A summer well spent, indeed.

Friday, June 4, 2010

Can We Pretend?

And here we go again. What exactly is it with me and blogging during the summer? No matter how much I promise myself that I am going to make a greater effort to blog during the school year, it never ever happens. I know blogging is therapeutic. I know sharing my feelings and troubles with the entirety of the internet makes everything just a little easier. But the ever present laziness kicks in and all I do is come up with long elaborate posts in my head. Where they stay. BUT NO MORE! Summer is upon us and it is time I finally started doing some of the things that I always plan to. Like getting a job, learning to cook, watching tons of TV, and being nice to my mother.

So, as something to kick off with, feelings that I thought I had gotten over a long time ago have resurfaced in a horrendously ugly way. It's the stupid "Law of Liking" stuff David was talking about. Almost every single summer, I get sucked into the blues after being thousands of miles apart from people. I don't see them, I don't talk to them, they don't talk to me. And BOOM. The end of Devi. First, I get sad. Sad that no one cares that I'm not there. Sad that no one says anything. Sad that people are very active on other people's facebooks even when they aren't near them, but are not active on my facebook. I was gone for an entire week, stuck at home with no internet. Nothing from anybody.

Am I invisible? Is it kind of like "out of sight, out of mind"? Because wouldn't that just make me feel like the shittiest person alive. Are the only people that actually care about me my family? And of course, at this point, I just start feeling like I don't even want to go back. Like what fucking different would it make if I just stayed right where I am, thousands of miles away and never talked to any of these people again? No fucking difference. I seriously wonder if I made the wrong choice, in deciding to go to Georgia Tech. Where has it honestly gotten me? Abso-fucking-lutely nowhere. Do I have a job? No. Do I actually have friends? Probably. Do I have massive sleep deprivation? Fuck yes.

────

**Activities**:
**a)** Answer these questions using the blog post:
(i) On what date was the post published?
(ii) How long was the writer stuck at home without internet?
(iii) Which school did the writer choose to attend?
**b)** Render this sentence from the blog post in Spanish: "I know blogging is therapeutic."
**c)** Carry on the blog post about summer loneliness from the point where it stops.
The records that follow are drawn from a different source than the blog post.

────

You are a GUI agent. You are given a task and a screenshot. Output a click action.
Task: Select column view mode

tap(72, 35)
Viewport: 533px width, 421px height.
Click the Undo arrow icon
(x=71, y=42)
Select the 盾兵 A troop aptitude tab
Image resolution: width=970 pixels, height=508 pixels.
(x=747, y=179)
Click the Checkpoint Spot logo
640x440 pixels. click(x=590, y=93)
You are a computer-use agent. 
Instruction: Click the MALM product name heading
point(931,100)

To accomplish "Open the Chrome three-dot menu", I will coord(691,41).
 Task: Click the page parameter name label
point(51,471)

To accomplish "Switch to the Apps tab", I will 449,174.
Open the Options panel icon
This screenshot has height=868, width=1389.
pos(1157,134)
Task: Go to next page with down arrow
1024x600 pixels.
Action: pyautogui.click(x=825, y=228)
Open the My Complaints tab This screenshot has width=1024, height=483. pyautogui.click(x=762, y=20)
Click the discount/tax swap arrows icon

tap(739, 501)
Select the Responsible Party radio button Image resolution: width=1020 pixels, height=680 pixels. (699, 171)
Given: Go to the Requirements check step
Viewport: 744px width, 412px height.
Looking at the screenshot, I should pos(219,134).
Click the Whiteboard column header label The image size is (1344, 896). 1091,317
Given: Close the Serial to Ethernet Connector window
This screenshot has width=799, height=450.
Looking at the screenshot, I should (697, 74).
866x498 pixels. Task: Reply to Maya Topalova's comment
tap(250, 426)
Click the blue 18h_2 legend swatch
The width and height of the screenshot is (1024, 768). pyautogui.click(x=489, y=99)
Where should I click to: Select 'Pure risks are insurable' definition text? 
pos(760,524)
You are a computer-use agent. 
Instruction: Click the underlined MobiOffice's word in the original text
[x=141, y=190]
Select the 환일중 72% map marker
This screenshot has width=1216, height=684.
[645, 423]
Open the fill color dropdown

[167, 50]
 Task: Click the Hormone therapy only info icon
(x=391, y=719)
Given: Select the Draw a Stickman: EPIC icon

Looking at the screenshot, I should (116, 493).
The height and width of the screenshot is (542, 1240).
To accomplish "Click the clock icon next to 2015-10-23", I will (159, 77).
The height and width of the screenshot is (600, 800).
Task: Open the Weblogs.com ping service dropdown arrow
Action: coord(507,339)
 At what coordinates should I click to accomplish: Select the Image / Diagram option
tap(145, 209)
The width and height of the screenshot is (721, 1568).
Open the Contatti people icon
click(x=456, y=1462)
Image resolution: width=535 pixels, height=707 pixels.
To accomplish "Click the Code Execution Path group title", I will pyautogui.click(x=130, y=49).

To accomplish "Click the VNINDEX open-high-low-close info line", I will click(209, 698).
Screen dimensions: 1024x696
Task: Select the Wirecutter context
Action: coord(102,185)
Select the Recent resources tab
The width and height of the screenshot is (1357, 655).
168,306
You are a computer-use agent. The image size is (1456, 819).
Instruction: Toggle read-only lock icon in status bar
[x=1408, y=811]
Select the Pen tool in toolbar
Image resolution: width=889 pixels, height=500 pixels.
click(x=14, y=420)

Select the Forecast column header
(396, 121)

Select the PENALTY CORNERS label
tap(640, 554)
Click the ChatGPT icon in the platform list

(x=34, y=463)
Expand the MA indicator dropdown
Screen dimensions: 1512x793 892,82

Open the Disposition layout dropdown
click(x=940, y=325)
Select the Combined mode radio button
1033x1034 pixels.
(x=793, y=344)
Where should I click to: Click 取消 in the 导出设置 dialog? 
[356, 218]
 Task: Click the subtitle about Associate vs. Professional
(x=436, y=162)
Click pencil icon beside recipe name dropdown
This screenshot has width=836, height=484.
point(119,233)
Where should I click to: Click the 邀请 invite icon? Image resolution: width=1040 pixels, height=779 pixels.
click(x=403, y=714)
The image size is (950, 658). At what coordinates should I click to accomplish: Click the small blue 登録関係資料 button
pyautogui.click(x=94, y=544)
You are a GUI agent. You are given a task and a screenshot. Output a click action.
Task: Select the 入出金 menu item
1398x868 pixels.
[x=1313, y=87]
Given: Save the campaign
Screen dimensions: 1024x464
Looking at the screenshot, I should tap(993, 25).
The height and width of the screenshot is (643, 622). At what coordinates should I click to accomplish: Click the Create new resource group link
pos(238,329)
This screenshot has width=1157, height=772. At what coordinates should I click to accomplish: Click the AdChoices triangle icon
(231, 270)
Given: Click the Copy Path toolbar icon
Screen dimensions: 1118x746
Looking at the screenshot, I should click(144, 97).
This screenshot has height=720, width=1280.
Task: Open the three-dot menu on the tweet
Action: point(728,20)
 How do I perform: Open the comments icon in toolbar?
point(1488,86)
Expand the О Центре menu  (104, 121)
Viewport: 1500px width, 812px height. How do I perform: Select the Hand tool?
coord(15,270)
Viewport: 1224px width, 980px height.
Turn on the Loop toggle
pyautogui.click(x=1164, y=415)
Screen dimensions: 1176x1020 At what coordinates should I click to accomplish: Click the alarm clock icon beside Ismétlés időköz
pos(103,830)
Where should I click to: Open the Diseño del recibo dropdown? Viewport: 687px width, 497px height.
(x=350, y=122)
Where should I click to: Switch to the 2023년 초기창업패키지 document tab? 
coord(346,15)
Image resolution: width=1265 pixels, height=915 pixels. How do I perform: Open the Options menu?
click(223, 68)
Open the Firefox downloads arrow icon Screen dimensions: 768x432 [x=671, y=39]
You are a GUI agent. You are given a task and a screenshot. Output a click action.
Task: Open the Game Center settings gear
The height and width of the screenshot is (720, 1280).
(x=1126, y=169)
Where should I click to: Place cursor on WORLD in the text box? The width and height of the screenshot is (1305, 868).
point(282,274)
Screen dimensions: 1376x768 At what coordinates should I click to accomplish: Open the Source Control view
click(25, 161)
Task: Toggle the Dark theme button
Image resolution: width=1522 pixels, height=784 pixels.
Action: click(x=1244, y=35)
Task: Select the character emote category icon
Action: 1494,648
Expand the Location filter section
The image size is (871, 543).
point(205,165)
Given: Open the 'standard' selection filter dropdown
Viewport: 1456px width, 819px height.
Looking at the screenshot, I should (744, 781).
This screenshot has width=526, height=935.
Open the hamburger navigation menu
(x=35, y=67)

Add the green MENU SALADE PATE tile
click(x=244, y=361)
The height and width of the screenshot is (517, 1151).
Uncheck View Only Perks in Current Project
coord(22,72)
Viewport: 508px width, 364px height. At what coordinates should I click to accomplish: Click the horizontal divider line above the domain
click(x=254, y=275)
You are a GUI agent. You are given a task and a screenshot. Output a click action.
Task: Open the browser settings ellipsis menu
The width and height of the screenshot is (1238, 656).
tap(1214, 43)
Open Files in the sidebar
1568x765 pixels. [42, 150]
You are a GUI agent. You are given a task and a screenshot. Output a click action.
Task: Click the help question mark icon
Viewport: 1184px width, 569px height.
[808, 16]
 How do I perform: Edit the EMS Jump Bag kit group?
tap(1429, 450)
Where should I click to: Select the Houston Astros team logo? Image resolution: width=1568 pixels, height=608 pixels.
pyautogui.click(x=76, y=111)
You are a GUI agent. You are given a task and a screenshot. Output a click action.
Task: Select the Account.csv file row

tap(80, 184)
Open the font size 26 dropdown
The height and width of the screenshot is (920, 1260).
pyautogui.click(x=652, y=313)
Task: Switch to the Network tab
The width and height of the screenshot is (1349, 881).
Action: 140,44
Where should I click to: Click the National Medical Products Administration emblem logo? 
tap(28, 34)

────

**List of answers**:
**a)**
(i) Friday, June 4, 2010
(ii) An entire week
(iii) Georgia Tech

**b)** Sé que escribir en un blog es terapéutico.

**c)**
Eventually, I know I'll stop feeling that way. Sadly, that day is not today.

I have also had a revelation very recently. I'm so not over him yet. Isn't that retarded? I was so over everything when we actually broke up. But I'm not actually over it yet. Like, I know that I don't like him like that anymore. And I know that not going out is definitely the right thing to do. But after such a long time of having that relationship there, it's really weird to not anymore. And it's really weird to see other people talking. I always make this mistake. I always date the guys that tend to have all female friends, so that it is nearly impossible to ever tell if they have fully moved on, or if perhaps it is only a friendship level of conversing going on.

But then, I feel like a total douchebag. Why should I even care whether or not he moves on? I shouldn't even be thinking about him at all. I should be concentrating on letting everything go myself. It was this exact way last year too. It's probably always going to be this way. Super duper hard.